### OBJECTIVE
Could you write out the entries again, starting at the line that has "Where should I" and stopping after the last entry, with "location pin" swapped for "map marker" and nothing else changed? Leave the pictures out of your answer.

### EXERCISE INPUT
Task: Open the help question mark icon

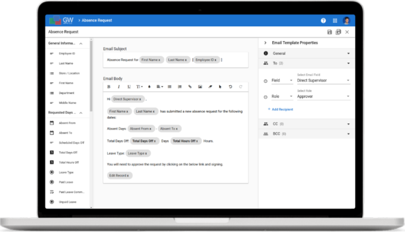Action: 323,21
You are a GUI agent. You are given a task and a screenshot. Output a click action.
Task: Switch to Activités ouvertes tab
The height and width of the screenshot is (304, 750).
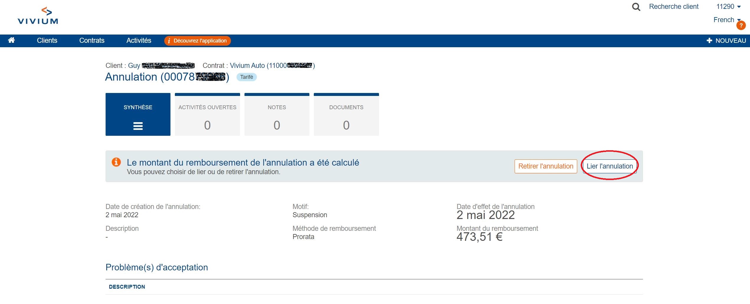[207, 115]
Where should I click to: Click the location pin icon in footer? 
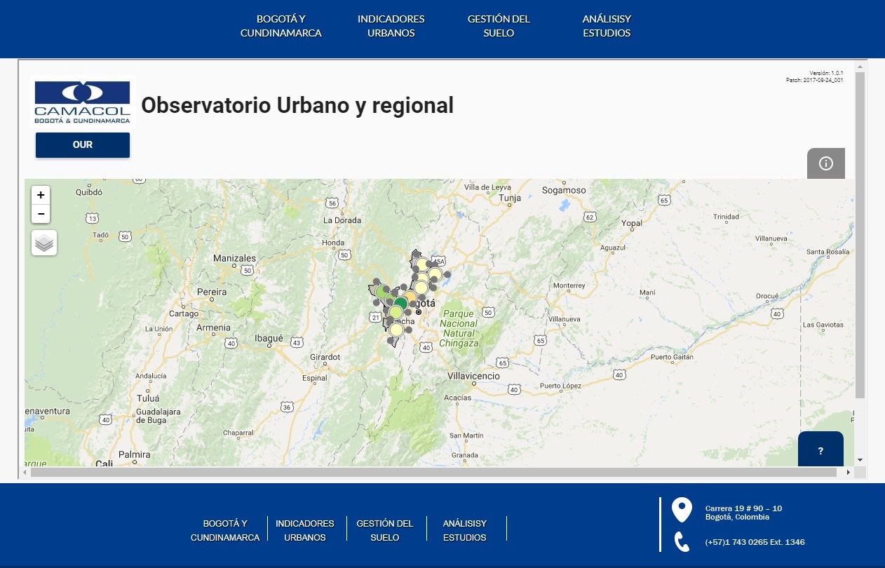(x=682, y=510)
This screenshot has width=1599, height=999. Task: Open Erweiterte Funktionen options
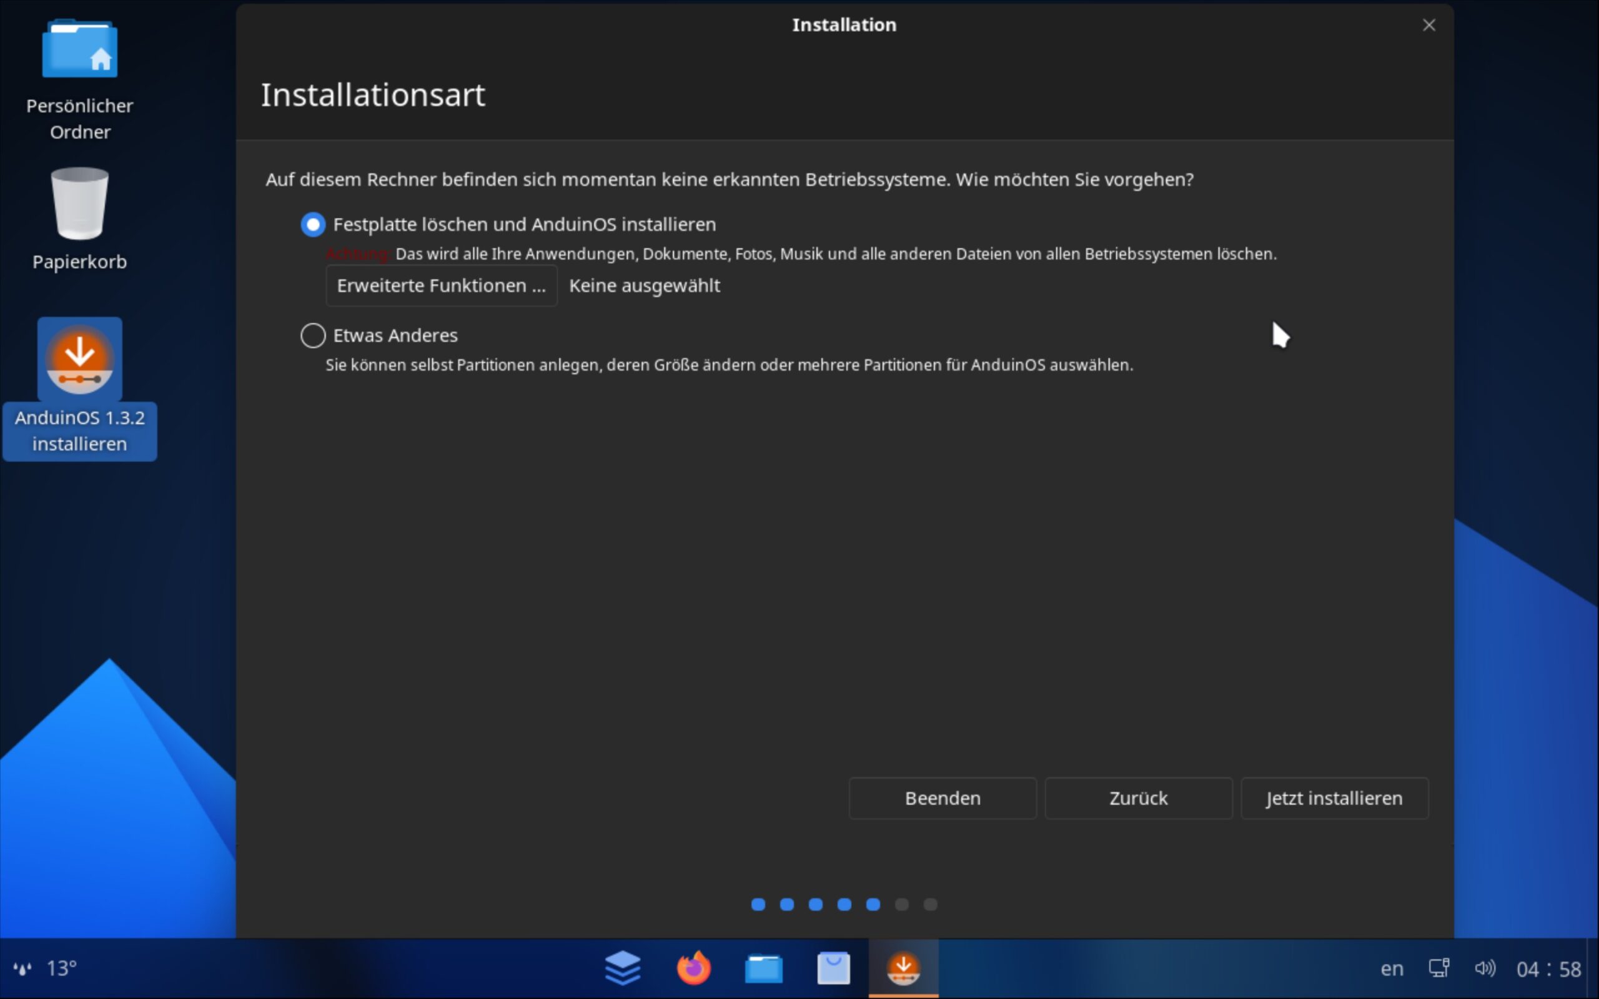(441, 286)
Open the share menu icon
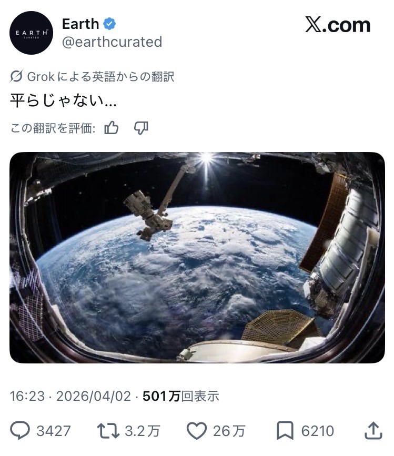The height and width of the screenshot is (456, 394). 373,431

### RESPONSE FOR THIS EXERCISE
Where should I click to: Click the map marker icon in footer? 
(x=682, y=510)
This screenshot has width=1599, height=999. Task: Open Erweiterte Funktionen options
(441, 286)
Open the share menu icon
The height and width of the screenshot is (456, 394). 373,431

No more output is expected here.